An interesting research question that would indicate if Open Space produced self-organization for the system might be: During and after the Open Space event as described by participants, does the organization create novel structures and new modes of behavior in the process of developing, learning, and evolving? If not, was the organization in a state of equilibrium before the event? Can Open Space be a way to shift an organization into a far-from-equilibrium state? Whatever is learned about Open Space applying the theory of self-organization will help organizations that have invested in change efforts such as Continuous Process Improvement (CPI) and Total Quality (TQM). Perhaps the reason so many of the expensive and long TQ implementation methods failed was that the cultural shift was attempted while maintaining equilibrium.
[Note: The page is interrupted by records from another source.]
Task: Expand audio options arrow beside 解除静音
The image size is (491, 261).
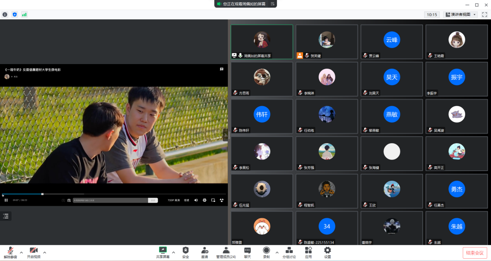Action: coord(21,253)
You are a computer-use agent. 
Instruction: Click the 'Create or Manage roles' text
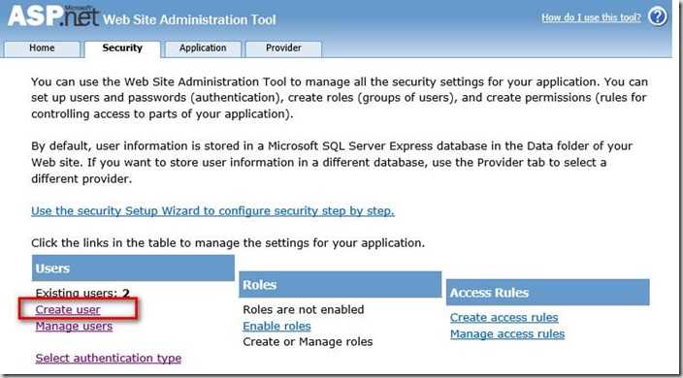point(308,342)
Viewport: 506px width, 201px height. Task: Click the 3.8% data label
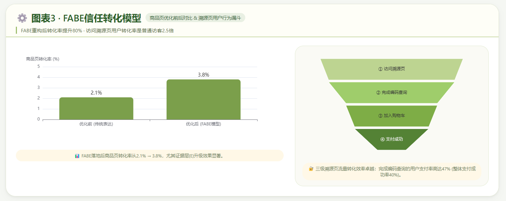click(203, 75)
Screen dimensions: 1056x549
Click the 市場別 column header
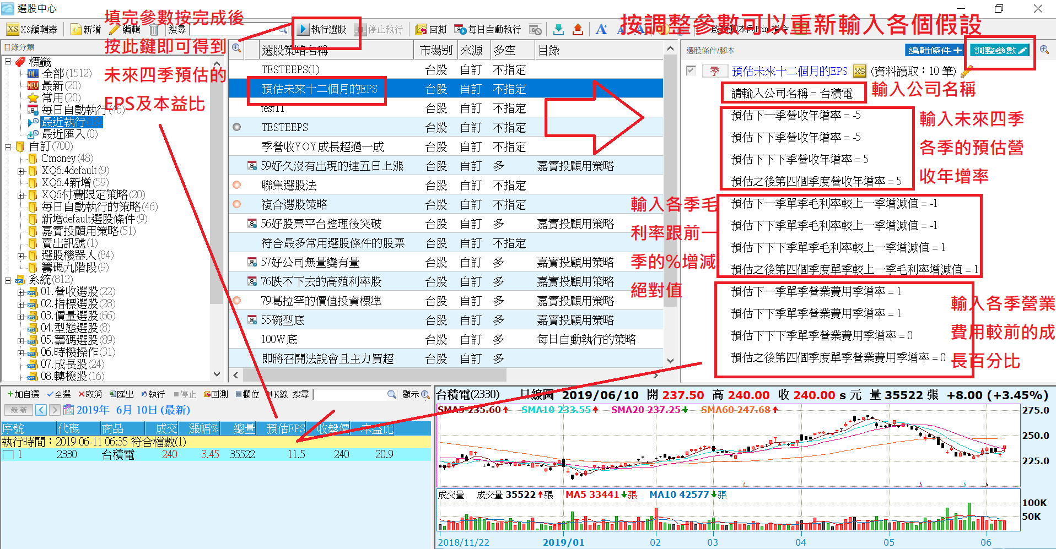(435, 50)
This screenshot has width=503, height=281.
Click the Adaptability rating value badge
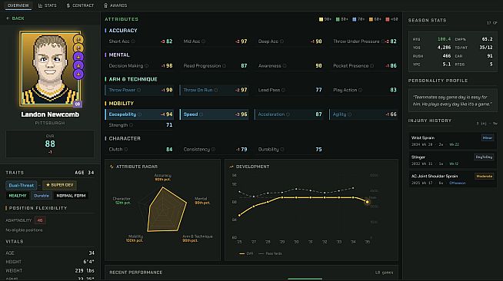(x=40, y=220)
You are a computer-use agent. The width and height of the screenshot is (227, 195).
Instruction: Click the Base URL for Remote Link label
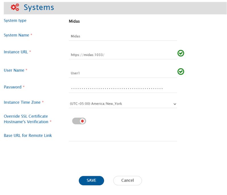(x=28, y=135)
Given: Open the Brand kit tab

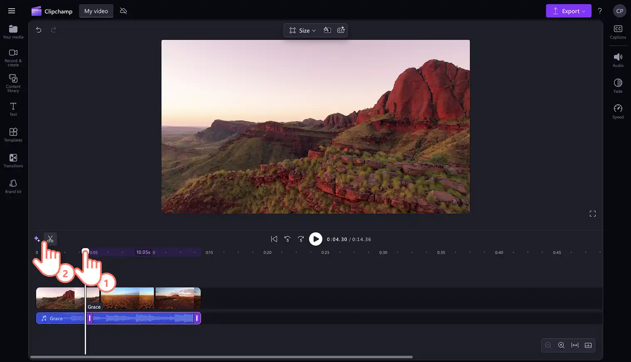Looking at the screenshot, I should pyautogui.click(x=13, y=186).
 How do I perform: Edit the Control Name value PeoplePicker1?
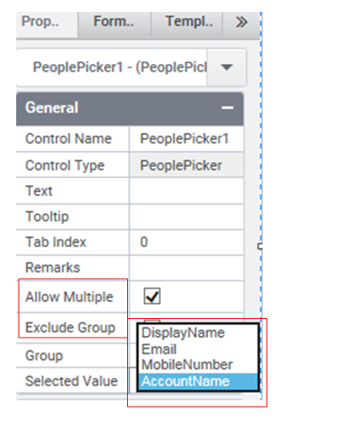187,139
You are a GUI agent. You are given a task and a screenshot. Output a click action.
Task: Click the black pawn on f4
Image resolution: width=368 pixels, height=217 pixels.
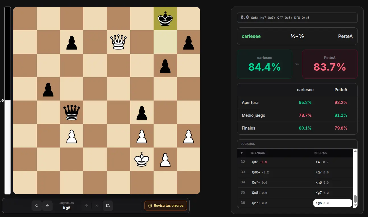142,112
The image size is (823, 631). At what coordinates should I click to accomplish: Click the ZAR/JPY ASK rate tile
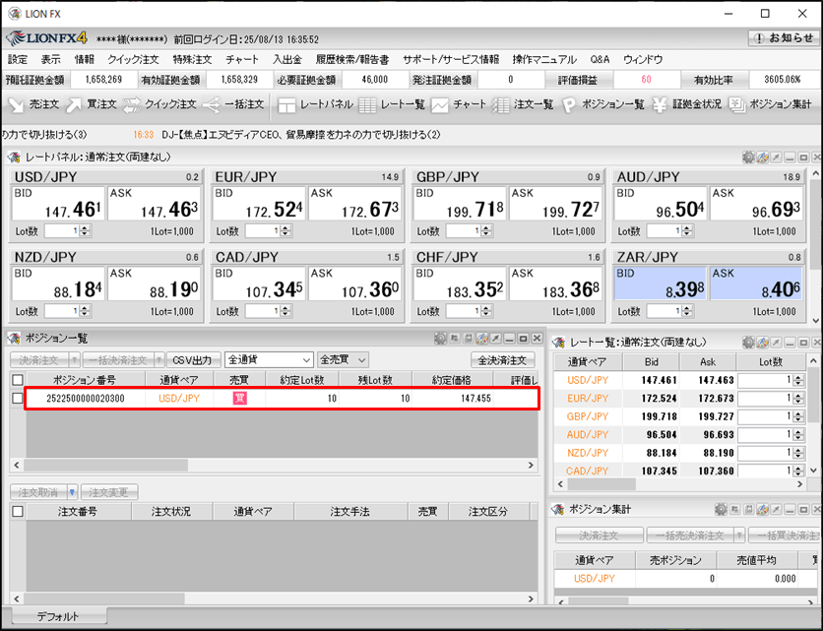pyautogui.click(x=756, y=285)
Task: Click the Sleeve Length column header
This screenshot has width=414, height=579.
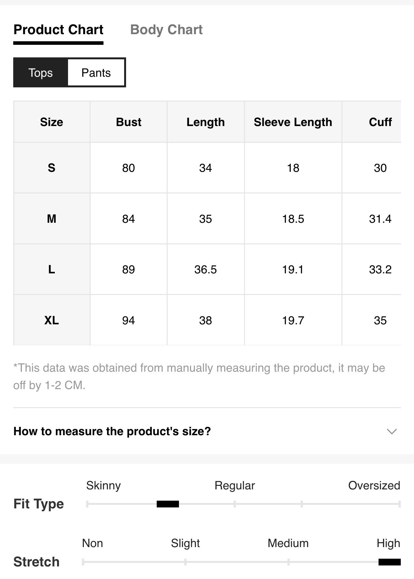Action: coord(293,122)
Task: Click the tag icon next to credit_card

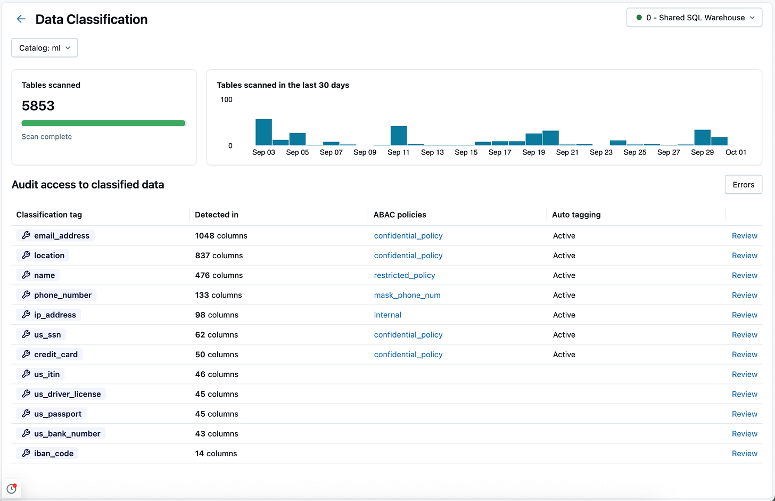Action: point(25,354)
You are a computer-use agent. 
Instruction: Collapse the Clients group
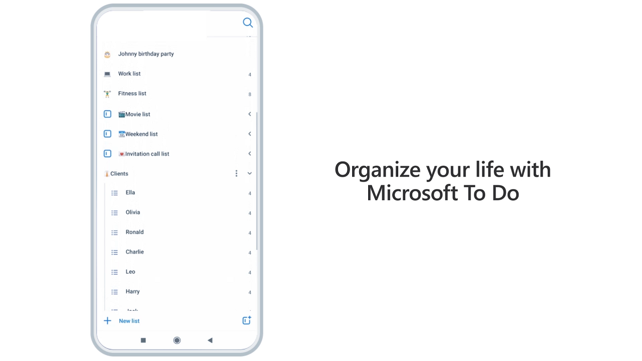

The research project conducted by Marlene Daniel (1994) showed that participants of an Open Space event made new connections, shared information across previously impenetrable boundaries, and created innovative solutions to issues through exploring interdependencies and the inherent strength of wholeness. Effectiveness came from letting go of control not seeking it, from sharing information not hoarding and protecting it. Fear did not shape actions; passion and personal responsibility did. Since organizational change originates when people within the organization change their awareness of who they are, Open Space provides the necessary freedom and openness to enable people to learn and reflect. In interviews conducted before, during and after an Open Space event, participants described their Open Space experience as:

- being energizing, free, and open
- Taking risks, acting with courage (not limited by fear)
- Acting from personal responsibility
- Respecting others; appreciating diversity as an asset
- Sharing information across previous boundaries
- Experiencing connectedness as one whole community
- Expressing optimism about the future; that we are the ones to make the difference and we are all in this together

Research Methodology

Replicating Marlene's 1994 Rockport study, viewing Open Space as an initiation into a culture would be useful in other sites with different facilitators [Harrison was the facilitator for the Rockport study] before doing any evaluation study using questionaires. From replicating the ethnographic study, the reliability and validity of a questionaire would evolve grounded in the perspective of the participants. Otherwise, the research community may find questionnaires shaped by facilitators of Open Space as invalid. The questions asked determine what can be found. Average responses are not as interesting as outliers. Additional descriptive studies using ethnographic methods would allow participants to tell their stories in their own words, with less researcher bias. Benefit would be derived from the researcher consciously clarifying his/her stakes through the process of gathering data. Having more than one researcher present on the site to observe and interview would add to the richness of the study. Multiple researchers could then triangulate, code, and label data following procedures in Miles and Huberman (1984) for data reduction, data display, and conclusion drawing. Grounded theory would be built from the thickly descriptive, contextualized accounts of life within Open Space. The broad question for the 1994 study on Open Space was: "What is happening in this Open Space meeting?" Additional questions framing the investigation were:

- What actions and interactions occur?
- What do these actions and interactions mean to the participants involved?
- What patterns and themes emerge in these actions and interactions?